The game of Go has long been a bastion of human brilliance. While computers have gotten steadily better at playing chess and poker, they’ve had a harder time wrapping their silicon minds around the elegant Japanese strategy game. That’s why it’s a big deal that a computer Go player known as MoGo beat a top-ranked human, Myungwan Kim, yesterday.
While the complexity of chess is quite high — there are an estimated 10123 possible ways a chess game can play out — the systematic nature of that game is susceptible to the sorts of strategies computers are good at, with libraries of endgames and simple heuristics for eliminating possible but nonsensical plays. Go, played by placing stones on a uniform 19×19 grid, does not allow for that kind of shortcut. The strategy that’s proved most effective for computer Go is the Monte Carlo method, in which possible moves are assembled in a tree structure, and given statistical weight based on how likely they are to lead to a win.

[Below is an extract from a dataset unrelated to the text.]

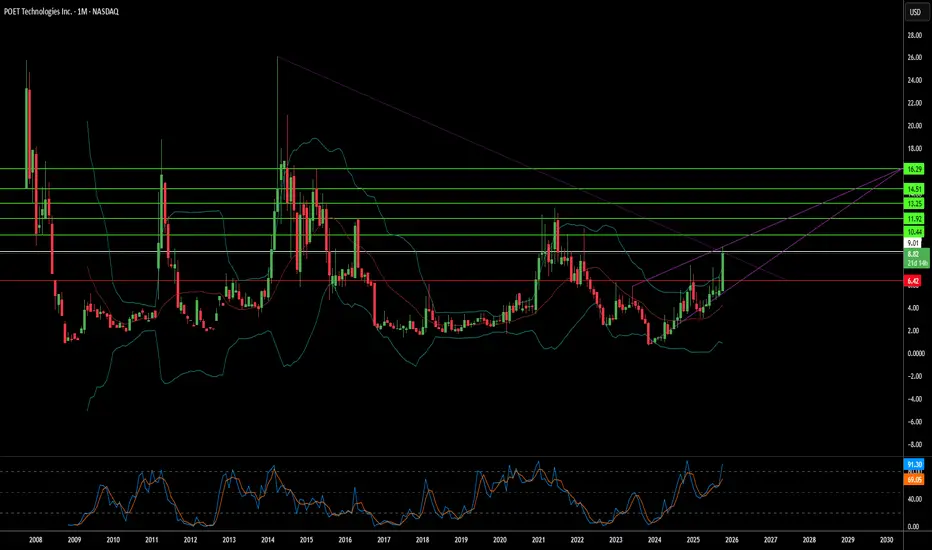Click the -8.00 value on price scale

As computers get more powerful, those Monte Carlo calculations can be carried out quickly and thoroughly enough to make them an effective tool against humans. For yesterday’s game, the MoGo software ran on a supercomputer with 800 parallel processors.
It’s starting to seem as though it won’t be long before computers can reliably beat human champions at Go, chess, and all the other pursuits in which we used to be the dominant species. I have yet to see a computer that can bid a bridge hand with any skill — that’s yet another genre of strategic problem — but I’m not putting too much money on the human team.